Dataset rows:
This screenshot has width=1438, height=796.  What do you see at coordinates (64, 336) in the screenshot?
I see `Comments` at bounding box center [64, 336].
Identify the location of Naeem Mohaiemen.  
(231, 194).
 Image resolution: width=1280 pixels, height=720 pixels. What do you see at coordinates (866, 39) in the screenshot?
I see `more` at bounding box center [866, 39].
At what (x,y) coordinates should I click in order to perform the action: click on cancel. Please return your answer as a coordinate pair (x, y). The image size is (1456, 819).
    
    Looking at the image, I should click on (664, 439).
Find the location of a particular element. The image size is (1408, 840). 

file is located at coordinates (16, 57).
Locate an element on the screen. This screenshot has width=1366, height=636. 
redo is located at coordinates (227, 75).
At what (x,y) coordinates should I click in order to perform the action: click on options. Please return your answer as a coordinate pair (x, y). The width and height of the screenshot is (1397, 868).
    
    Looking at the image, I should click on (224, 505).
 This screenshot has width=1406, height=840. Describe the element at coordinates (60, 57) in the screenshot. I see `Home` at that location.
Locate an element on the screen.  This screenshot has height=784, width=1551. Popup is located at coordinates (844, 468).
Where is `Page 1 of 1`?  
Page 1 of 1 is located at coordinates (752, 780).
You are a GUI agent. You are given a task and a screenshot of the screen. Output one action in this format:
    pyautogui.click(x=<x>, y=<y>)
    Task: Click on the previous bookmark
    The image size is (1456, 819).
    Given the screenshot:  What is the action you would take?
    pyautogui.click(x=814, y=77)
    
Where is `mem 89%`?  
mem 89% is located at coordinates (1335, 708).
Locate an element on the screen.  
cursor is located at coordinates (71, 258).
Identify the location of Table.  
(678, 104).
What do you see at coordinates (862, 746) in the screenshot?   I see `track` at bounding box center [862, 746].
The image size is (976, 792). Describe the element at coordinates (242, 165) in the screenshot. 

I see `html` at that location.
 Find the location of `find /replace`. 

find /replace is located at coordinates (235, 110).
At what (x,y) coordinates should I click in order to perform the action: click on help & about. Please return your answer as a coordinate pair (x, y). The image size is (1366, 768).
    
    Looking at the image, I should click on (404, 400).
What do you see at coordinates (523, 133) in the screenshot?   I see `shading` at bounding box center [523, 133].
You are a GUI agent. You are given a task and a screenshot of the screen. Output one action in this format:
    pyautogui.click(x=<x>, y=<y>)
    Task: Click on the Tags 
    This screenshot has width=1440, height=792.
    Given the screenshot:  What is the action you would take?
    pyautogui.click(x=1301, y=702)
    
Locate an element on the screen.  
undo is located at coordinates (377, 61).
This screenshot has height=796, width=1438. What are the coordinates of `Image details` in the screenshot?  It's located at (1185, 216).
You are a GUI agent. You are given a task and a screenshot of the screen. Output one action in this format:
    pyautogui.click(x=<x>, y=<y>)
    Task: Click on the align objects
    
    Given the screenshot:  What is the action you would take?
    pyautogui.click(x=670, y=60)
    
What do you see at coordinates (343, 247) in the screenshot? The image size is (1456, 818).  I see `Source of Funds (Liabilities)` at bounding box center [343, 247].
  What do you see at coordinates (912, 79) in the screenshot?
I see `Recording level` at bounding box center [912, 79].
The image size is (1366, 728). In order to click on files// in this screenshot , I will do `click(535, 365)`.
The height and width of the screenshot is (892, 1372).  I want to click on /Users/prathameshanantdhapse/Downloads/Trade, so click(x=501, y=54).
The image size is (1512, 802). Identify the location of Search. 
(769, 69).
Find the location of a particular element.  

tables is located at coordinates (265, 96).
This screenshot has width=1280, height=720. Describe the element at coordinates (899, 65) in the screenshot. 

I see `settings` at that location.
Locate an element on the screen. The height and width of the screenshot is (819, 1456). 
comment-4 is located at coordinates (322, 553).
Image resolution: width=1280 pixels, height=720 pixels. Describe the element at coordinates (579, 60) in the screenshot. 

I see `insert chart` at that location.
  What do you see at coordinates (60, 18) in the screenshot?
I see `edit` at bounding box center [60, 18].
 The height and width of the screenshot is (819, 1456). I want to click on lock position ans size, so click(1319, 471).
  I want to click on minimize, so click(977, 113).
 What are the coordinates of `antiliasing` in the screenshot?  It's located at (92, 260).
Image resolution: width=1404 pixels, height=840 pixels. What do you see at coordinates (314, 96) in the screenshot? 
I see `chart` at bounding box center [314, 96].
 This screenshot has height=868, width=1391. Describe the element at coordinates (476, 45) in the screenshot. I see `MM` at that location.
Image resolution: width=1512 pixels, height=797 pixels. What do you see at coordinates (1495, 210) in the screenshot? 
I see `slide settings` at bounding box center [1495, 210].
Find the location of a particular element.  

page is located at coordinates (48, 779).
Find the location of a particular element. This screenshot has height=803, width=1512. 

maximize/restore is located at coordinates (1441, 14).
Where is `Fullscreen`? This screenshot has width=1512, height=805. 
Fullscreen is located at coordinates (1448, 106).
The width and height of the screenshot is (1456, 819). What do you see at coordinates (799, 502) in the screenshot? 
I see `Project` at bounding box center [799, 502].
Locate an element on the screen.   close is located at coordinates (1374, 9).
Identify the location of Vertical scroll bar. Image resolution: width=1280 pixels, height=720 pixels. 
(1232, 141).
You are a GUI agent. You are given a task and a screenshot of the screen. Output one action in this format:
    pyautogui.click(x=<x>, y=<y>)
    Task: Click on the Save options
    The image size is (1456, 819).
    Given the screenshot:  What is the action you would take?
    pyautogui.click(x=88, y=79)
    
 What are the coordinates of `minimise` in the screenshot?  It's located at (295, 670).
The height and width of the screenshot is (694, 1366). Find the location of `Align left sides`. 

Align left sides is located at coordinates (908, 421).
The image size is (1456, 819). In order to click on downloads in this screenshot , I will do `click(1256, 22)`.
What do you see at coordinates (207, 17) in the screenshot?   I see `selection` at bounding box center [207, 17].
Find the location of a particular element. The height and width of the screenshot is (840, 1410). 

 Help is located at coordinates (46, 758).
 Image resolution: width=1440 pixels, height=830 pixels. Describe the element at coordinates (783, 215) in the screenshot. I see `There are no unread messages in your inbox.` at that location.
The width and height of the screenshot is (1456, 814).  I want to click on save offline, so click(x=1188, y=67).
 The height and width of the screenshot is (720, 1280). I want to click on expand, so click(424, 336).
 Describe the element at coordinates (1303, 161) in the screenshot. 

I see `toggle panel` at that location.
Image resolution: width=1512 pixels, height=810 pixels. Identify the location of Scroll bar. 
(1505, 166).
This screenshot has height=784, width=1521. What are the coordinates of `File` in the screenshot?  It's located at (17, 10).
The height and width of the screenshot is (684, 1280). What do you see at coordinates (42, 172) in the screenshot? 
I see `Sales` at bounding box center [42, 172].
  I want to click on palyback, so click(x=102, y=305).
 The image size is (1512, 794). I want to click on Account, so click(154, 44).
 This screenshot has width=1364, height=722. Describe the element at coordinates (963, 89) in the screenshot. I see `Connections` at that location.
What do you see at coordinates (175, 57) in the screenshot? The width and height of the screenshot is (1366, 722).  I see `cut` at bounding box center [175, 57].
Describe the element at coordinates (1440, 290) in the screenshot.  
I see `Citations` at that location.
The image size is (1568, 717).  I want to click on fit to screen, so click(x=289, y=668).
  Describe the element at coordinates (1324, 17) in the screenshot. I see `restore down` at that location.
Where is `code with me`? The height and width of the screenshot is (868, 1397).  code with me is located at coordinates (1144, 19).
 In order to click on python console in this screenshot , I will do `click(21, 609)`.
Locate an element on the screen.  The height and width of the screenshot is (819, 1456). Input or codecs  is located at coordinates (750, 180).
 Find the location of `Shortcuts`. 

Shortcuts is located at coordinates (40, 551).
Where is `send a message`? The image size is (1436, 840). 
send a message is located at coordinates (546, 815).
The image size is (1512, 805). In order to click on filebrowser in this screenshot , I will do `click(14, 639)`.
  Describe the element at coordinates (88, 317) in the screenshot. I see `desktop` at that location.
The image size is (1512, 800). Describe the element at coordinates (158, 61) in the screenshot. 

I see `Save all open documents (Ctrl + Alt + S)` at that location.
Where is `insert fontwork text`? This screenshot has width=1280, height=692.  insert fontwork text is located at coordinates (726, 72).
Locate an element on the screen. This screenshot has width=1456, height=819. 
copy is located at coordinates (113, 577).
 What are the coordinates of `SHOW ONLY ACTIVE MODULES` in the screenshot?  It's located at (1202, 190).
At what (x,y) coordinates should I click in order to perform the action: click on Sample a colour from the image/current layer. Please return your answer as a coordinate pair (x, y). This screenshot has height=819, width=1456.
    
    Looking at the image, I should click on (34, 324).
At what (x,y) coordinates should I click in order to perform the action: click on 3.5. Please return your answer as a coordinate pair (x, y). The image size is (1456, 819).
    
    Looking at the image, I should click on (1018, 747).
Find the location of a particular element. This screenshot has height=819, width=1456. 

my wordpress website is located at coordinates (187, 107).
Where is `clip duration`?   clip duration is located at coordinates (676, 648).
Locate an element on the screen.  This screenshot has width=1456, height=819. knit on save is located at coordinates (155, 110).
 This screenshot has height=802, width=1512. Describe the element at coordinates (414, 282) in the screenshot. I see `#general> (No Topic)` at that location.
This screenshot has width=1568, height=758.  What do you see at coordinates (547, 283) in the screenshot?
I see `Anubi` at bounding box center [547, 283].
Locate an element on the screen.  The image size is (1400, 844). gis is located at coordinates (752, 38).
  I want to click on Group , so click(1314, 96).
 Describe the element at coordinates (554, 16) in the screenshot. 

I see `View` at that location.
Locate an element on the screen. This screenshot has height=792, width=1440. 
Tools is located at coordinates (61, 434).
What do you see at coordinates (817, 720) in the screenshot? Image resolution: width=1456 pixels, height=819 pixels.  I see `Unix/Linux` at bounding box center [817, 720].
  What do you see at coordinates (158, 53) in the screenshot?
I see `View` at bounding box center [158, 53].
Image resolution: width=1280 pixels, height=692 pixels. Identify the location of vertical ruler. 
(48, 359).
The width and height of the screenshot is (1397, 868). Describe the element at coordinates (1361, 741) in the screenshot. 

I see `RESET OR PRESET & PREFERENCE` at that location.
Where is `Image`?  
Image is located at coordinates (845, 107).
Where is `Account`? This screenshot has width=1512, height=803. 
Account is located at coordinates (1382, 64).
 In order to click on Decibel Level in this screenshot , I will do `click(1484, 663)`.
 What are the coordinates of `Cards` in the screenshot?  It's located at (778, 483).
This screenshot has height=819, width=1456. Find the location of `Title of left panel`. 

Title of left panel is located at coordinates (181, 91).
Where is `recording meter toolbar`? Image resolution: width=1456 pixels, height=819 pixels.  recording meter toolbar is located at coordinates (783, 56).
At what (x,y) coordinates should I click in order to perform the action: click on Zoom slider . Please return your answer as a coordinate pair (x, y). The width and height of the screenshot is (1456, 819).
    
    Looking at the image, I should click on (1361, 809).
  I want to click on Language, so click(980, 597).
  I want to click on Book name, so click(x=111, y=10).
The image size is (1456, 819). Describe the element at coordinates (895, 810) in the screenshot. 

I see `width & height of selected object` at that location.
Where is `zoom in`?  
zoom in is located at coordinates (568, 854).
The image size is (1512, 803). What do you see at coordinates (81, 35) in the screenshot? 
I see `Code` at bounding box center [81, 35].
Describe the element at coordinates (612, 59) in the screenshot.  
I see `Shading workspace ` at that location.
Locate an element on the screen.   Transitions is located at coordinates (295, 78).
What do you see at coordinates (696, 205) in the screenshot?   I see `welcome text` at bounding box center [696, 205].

What to produce: Please copy the items above word for word, from the line with "coordinates (676, 648)." to the line with "This screenshot has height=802, width=1512.".

Answer to the exercise:
Where is `clip duration`?   clip duration is located at coordinates (676, 648).
Locate an element on the screen.  This screenshot has width=1456, height=819. knit on save is located at coordinates (155, 110).
 This screenshot has height=802, width=1512. Describe the element at coordinates (414, 282) in the screenshot. I see `#general> (No Topic)` at that location.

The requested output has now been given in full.